* Begin Provided passage *

This is an automated email from the ASF dual-hosted git repository.

zhangchen pushed a commit to branch master
in repository https://gitbox.apache.org/repos/asf/doris.git


The following commit(s) were added to refs/heads/master by this push:
     new 0aa57d159e [Fix](Partial update) Fix wrong position using in segment 
writer (#22782)
0aa57d159e is described below

commit 0aa57d159ed9d8706ae0031ea5124c01e0ca7b90
Author: abmdocrt <[email protected]>
AuthorDate: Wed Aug 16 19:31:06 2023 +0800

    [Fix](Partial update) Fix wrong position using in segment writer (#22782)
---
 be/src/olap/rowset/segment_v2/segment_writer.cpp | 41 ++++++++++++++++--------
 be/src/olap/rowset/segment_v2/segment_writer.h   |  2 +-
 2 files changed, 28 insertions(+), 15 deletions(-)

diff --git a/be/src/olap/rowset/segment_v2/segment_writer.cpp 
b/be/src/olap/rowset/segment_v2/segment_writer.cpp
index 896a38493d..b88f63dd83 100644
--- a/be/src/olap/rowset/segment_v2/segment_writer.cpp
+++ b/be/src/olap/rowset/segment_v2/segment_writer.cpp
@@ -347,7 +347,10 @@ Status 
SegmentWriter::append_block_with_partial_content(const vectorized::Block*
     // write including columns
     std::vector<vectorized::IOlapColumnDataAccessor*> key_columns;
     vectorized::IOlapColumnDataAccessor* seq_column = nullptr;
+    size_t segment_start_pos;
     for (auto cid : including_cids) {
+        // here we get segment column row num before append data.
+        segment_start_pos = _column_writers[cid]->get_next_rowid();
         // olap data convertor alway start from id = 0
         auto converted_result = _olap_data_convertor->convert_column_data(cid);
         if (converted_result.first != Status::OK()) {
@@ -374,7 +377,7 @@ Status 
SegmentWriter::append_block_with_partial_content(const vectorized::Block*
         delete_sign_column != nullptr) {
         auto& delete_sign_col =
                 reinterpret_cast<const 
vectorized::ColumnInt8&>(*(delete_sign_column->column));
-        if (delete_sign_col.size() == num_rows) {
+        if (delete_sign_col.size() >= row_pos + num_rows) {
             delete_sign_column_data = delete_sign_col.get_data().data();
         }
     }
@@ -388,10 +391,18 @@ Status 
SegmentWriter::append_block_with_partial_content(const vectorized::Block*
     // locate rows in base data
 
     int64_t num_rows_filtered = 0;
-    for (size_t pos = row_pos; pos < row_pos + num_rows; pos++) {
-        std::string key = _full_encode_keys(key_columns, pos);
+    for (size_t block_pos = row_pos; block_pos < row_pos + num_rows; 
block_pos++) {
+        // block   segment
+        //   2   ->   0
+        //   3   ->   1
+        //   4   ->   2
+        //   5   ->   3
+        // here row_pos = 2, num_rows = 4.

* End Provided passage *
* Begin Supplied records *

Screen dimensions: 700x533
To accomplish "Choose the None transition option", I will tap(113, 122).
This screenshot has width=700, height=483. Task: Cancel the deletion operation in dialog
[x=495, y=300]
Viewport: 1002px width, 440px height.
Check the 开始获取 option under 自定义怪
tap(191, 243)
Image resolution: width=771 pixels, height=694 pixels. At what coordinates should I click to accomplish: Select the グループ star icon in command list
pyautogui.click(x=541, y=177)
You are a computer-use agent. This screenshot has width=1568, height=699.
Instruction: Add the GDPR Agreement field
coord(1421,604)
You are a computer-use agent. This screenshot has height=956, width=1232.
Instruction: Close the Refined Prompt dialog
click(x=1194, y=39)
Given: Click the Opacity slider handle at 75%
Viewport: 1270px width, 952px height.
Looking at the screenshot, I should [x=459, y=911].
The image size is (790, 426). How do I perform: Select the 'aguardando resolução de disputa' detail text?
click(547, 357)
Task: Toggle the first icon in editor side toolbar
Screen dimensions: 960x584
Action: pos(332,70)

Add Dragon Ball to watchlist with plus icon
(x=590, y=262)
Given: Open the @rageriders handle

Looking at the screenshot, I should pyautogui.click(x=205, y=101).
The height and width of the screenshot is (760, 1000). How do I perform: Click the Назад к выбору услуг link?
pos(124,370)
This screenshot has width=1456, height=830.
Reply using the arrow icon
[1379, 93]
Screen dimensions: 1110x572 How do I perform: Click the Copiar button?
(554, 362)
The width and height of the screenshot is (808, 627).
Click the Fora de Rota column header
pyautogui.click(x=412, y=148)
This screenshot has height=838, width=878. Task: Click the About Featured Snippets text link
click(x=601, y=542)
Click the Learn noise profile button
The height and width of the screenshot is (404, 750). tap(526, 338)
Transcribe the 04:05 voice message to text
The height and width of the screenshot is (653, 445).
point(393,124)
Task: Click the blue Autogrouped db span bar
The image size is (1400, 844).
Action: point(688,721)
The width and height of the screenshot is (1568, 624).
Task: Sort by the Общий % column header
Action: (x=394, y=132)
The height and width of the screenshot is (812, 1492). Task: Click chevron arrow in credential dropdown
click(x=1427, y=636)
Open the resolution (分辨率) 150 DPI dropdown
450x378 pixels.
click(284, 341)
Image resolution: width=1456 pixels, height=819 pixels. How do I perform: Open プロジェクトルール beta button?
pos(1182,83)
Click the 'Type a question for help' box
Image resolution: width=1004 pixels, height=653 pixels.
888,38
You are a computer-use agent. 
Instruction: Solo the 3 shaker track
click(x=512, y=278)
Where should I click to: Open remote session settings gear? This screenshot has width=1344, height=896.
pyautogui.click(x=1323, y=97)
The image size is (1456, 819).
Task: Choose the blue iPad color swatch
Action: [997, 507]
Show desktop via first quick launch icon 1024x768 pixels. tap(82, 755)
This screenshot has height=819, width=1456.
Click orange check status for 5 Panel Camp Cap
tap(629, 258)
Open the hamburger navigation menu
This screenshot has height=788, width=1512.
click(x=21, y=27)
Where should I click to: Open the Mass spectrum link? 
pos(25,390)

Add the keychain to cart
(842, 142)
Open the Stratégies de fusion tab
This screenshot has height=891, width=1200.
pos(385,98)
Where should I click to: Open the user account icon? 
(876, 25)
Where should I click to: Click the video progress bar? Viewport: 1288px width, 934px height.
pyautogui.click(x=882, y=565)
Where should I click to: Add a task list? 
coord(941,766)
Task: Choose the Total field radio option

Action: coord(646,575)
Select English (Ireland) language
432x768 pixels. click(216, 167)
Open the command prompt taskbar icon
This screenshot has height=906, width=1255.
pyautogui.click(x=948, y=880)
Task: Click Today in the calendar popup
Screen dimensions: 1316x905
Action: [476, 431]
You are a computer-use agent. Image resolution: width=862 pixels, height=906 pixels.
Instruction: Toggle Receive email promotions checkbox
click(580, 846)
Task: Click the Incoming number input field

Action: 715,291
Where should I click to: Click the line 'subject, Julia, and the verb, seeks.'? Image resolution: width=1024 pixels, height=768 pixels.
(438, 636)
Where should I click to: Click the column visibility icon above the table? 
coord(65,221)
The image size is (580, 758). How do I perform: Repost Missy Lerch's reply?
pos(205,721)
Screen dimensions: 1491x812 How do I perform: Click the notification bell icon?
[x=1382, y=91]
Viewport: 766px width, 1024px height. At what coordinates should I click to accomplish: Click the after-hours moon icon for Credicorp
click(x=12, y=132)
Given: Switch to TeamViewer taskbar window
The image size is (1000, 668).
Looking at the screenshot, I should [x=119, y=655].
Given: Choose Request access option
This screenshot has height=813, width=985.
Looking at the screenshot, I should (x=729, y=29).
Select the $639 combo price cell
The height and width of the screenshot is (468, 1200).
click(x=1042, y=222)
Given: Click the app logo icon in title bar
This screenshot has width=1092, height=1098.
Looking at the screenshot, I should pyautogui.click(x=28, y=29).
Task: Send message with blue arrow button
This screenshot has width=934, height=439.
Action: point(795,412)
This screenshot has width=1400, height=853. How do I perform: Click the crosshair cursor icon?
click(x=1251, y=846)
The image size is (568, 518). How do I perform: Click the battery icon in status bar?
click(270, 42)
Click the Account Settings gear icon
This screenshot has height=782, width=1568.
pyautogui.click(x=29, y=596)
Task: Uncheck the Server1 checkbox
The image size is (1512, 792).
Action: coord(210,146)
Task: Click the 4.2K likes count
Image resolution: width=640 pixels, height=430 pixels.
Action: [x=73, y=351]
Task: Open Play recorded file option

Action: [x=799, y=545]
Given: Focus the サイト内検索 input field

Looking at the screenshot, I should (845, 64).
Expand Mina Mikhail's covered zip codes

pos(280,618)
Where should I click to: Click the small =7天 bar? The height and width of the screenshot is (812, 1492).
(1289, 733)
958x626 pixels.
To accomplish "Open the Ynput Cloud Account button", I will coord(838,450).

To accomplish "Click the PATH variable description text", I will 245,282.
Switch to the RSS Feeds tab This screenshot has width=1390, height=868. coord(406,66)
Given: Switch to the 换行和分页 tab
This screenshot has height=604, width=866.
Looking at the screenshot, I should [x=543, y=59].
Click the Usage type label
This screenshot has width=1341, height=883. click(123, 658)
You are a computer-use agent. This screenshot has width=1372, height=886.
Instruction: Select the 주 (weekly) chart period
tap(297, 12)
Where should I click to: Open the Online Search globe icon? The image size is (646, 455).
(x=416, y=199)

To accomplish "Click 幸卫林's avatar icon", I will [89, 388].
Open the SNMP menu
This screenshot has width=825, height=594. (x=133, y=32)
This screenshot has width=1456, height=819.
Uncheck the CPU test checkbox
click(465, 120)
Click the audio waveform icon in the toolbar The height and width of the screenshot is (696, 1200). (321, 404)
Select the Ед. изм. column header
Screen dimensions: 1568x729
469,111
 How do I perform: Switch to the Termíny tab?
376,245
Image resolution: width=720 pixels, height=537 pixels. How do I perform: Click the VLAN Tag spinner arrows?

* End Supplied records *

Requirements –
• 1. Could you restate the commit email from "commit 0aa57d159ed9d8706ae0031ea5124c01e0ca7b90" up to and including "insertions(+), 15 deletions(-)", switching "insertions" to "additions"?
• 2. Can you render the listing from the line with "958x626 pixels." up to and including the line with "Switch to the RSS" as a Markdown table with the columns Row and Line, numbering each row and skipping blank lines?

Answers in order –
• 1.
commit 0aa57d159ed9d8706ae0031ea5124c01e0ca7b90
Author: abmdocrt <[email protected]>
AuthorDate: Wed Aug 16 19:31:06 2023 +0800

    [Fix](Partial update) Fix wrong position using in segment writer (#22782)
---
 be/src/olap/rowset/segment_v2/segment_writer.cpp | 41 ++++++++++++++++--------
 be/src/olap/rowset/segment_v2/segment_writer.h   |  2 +-
 2 files changed, 28 additions(+), 15 deletions(-)

• 2.
| Row | Line |
|---|---|
| 1 | 958x626 pixels. |
| 2 | To accomplish "Open the Ynput Cloud Account button", I will coord(838,450). |
| 3 | To accomplish "Click the PATH variable description text", I will 245,282. |
| 4 | Switch to the RSS Feeds tab This screenshot has width=1390, height=868. coord(406,66) |